• EXCERPT
┄┄┄┄┄┄

Coffee

8 Mar 2017
371

Jack Callum, DTMH January 2017

I watched him give intracardiac adrenalin to a 12 month old. I was in East Timor working in a TB Clinic because I thought it might be an interesting way to spend my holidays but once there I was drawn into the world of resource limited medicine. I watched TB diagnosed on smear, Buruli ulcers reviewed weekly for progress and transfusions being sourced from staff members. My world of discharge summaries and MRI scans took on a bleak grey hue. Here in Liverpool, I am in the rehearsal studio waiting to go into the lights of the Tropical Medicine stage.

I’ll keep this brief because if you’re anything like me you’ll have a short attention span. I’ll write two quick segments on

1 – why this is the best course I’ve ever done, and (most importantly)

2 – Where to get good coffee.

And if that’s pushing concentration levels I’ll put some colourful pictures in to break it up.

Why DTMH

Liverpool’s Liver Building as seen from the top of St James Mt Cathedral

 

Let me return to the unconscious 1 yr old being given intracardiac adrenalin that seemed straight out of Pulp Fiction. I also saw a 27 yr old run a ward on her own with knowledge and confidence well beyond her years. I asked these clinicians how they were so familiar with things I’d barely even read in books. Both of them gave the same response. DTMH was where they had grown this eruption of confidence and knowledge. Before I came to Liverpool I didn’t understand exactly why they looked back on their time here with such a rose tint. Now that I’m here, I know.  I’m experiencing it for myself.

It’s not only that the content is fascinating, or that the lecturers are engaging and the facilities are enthralling (which they are). It’s not only that I’m having the time of my life in a foreign city (I am). It’s not only that I saw Liverpool FC play Chelsea at Anfield (Insert emoji with love heart eyes). It’s that this course and the people surrounding me fan the flames that my comfort blanket of routine and career had tried to smother.

┄┄┄┄┄┄

• PROVIDED MATERIAL
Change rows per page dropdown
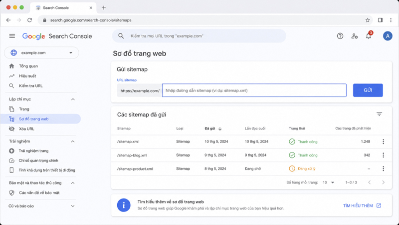Screen dimensions: 399x225 (328, 183)
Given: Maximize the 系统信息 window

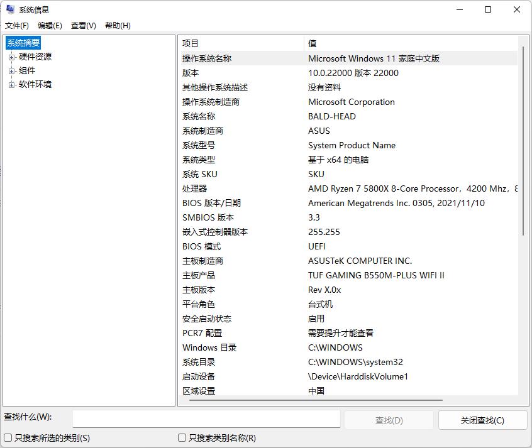Looking at the screenshot, I should pyautogui.click(x=488, y=9).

┄┄┄┄┄┄

• PROBLEMS TO WORK ON
1: Summarize the DTMH blog post in two sentences.
2: Repeat everything in the DTMH blog post from "Liverpool’s Liver Building" down to "it for myself.".
3: Carry on the DTMH blog post from its last sentence.

• ANSWER SET
1: While working in a TB clinic in East Timor, the writer met clinicians who handled emergencies and ran wards with striking knowledge and confidence, and both credited the DTMH course. Now in Liverpool on that course, the writer calls it the best course they have ever done and says it fans the flames that routine and career had tried to smother.

2:
Liverpool’s Liver Building as seen from the top of St James Mt Cathedral

 

Let me return to the unconscious 1 yr old being given intracardiac adrenalin that seemed straight out of Pulp Fiction. I also saw a 27 yr old run a ward on her own with knowledge and confidence well beyond her years. I asked these clinicians how they were so familiar with things I’d barely even read in books. Both of them gave the same response. DTMH was where they had grown this eruption of confidence and knowledge. Before I came to Liverpool I didn’t understand exactly why they looked back on their time here with such a rose tint. Now that I’m here, I know.  I’m experiencing it for myself.

3:
I love a good beer (not this English warm and flat excrement) and so does everyone else on the course. But who are you sharing a beer with in Liverpool? Is it Rose who has worked with TB in PNG? Or Mike who has worked in South Africa? Is it one of the lecturers who’ve decided that it was beer o’clock and intersperses schooners with stories of his time in Malawi? This is overwhelming, but also motivational, inspirational and empowering. I have never been so excited to travel, and work, experience the developing world.

Study Cafés

My personal favourites à Bold Street Café, Filter and Fox or Root Cafe

All are in L1 and all have excellent coffee. Bold street, depending on the barista, will provide the mellow musical aroma of Bob Dylan and Paul Simon to study to. Filter and Fox is a little more modern, very cosy and completely worth the extra 500m walk. Both have good wifi and are quiet and relaxed study environments. The final Café, Root, is in a similar area and equal to the others in allure. The difference is Root is far more open and spacious. What distinguishes the three is that Bold Street opens at 7:30 am, so if you’re a lazy coffee drinker who doesn’t want to spill coffee on his chinos while he’s walking, this gives you the extra half an hour before you stroll into the Nuffield Theatre at 9am. 

 I have no vested interest in these cafés other than the fact that I’ve invested £5 a day in Bold Street’s coffee for the past month… investment returns are heart palpitations and the illusion of improved concentration in lectures.

Worth avoiding is the wifi-devoid wastelands of Moose Café, the surprisingly disappointing ‘Bill’s’ and most importantly (Sorry LSTM) the Entamoeba-flavoured excuse for a coffee dispensed at the LSTM cafeteria (although full advocacy for an inter-lecture yogurt and granola).

Watching a Paul Garner’s humorous tirade on de-worming with moist palms and an irregular heart rate from the morning’s coffee, I write furiously with ink on a page that slowly forms the face of a terrified child that one day I will treat. In a terrified country, as a terrified doctor with steady hands braced by the knowledge from the DTMH and the inspiration of the people with whom I am fortunate enough to share this school.

Bertrand Russell: “The great life is one inspired by love and guided by knowledge.”